There are manyversions of the Roulette wheel, available to play at both online and land-based casinos. Join us as we discover the three main variations of the beloved wheel, and the differences between them.
Most popular in – you guessed it – America, this version of the Roulette wheel is the one you’re most likely to find spinning on the Las Vegas Strip. To many, this is the standard version of Roulette, as it was one of the first to gain popularity.
The game consists of a total of 38 pockets, with numbers one through to 36, sat in between both the green zero and double zero pockets that are displayed on the wheel. Despite the table layout being the same in all versions of Roulette, the wheel’s numbers are arranged in a slightly different order. The concept of the game stays the same, and American Roulette remains a good option for avid-gamers to attempt to make some money. The house edge in this game is 5.26%, however, which makes the version slightly less favourable to other forms of the game.
European Roulette is not much different from American Roulette. The European version of the game, however, is generally more popular. This is because, instead of having two zero pockets, like the American wheel, it has just a single zero pocket. This reduces the number of pockets on the wheel from 38 to 37, as well as the house edge being almost half of what it is in the American game – 2.7%.
It was in 1843 that French brothers Francois and Louis Blanc created a Roulette wheel with a single zero. This version took Europe by storm, as the brothers moved around to stay within the laws at the time, and help casinos boost their income, before eventually residing in Monaco, and helping to build the first modern casino of the time – the Monte Carlo Casino.
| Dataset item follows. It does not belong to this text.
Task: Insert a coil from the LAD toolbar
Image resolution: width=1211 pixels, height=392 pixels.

The European wheel didn’t gain popularity in America, as many Americans preferred other casino games such as Blackjack, and therefore the version of the wheel with two zero pockets became known as American Roulette, and this one, European Roulette.
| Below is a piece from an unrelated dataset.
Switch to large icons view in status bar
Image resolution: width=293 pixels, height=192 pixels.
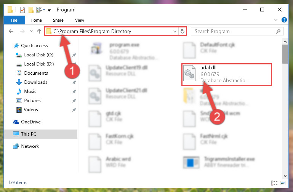283,183
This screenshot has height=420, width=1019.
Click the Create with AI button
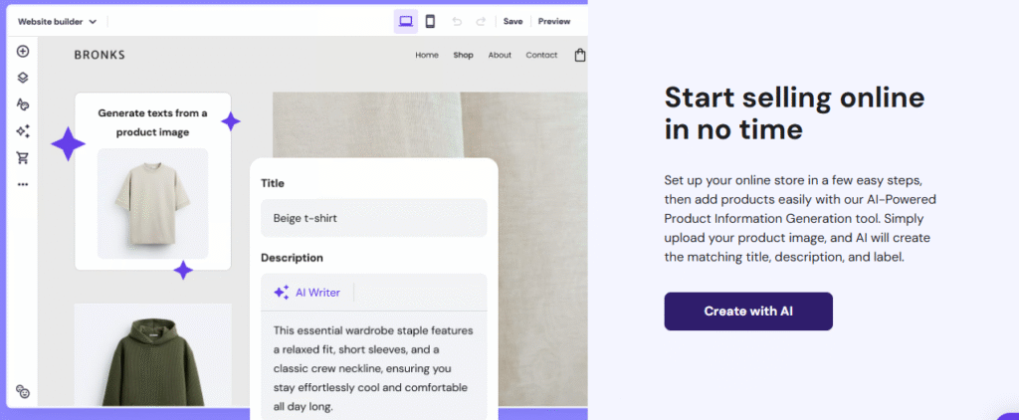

Despite the American and European wheels being the most commonly known versions of the wheels, there’s also French Roulette, which just so happens to be the version with the potential to have the lowest house edge of them all. This variation of the wheel gained popularity in the years following the French Revolution. The game is played on the standard European Roulette wheel, and has twoparticular rules that can reduce the house edge to 1.35%.
- La Partage – a rule that can come into place if a player places an even-money outside bet, and the winning number is zero. The even-money bet will immediately be divided by two, enabling the player to recover 50% of the bet, whilst the other 50% is surrendered to the house. With this rule, there’s no option of leaving the original bet for another spin of the wheel, but it does lower the house edge to 1.35%.
- En Prison – a variation of the la partage rule. The player is given the option to place their original stake en prison (“in prison”). The stake is left on the previous bet, and if the bet wins the next spin, the player can redeem their money. If it loses, the bet is forfeited.
The numbers on the French and American Roulette tables are located in a different way, and the position of the outside betting field is located in a different position on the table. In American Roulette, the outside bets are usually placed on the left side of the table layout, whereas the outside bets on the French variation is split in two and located on both sides of the table layout.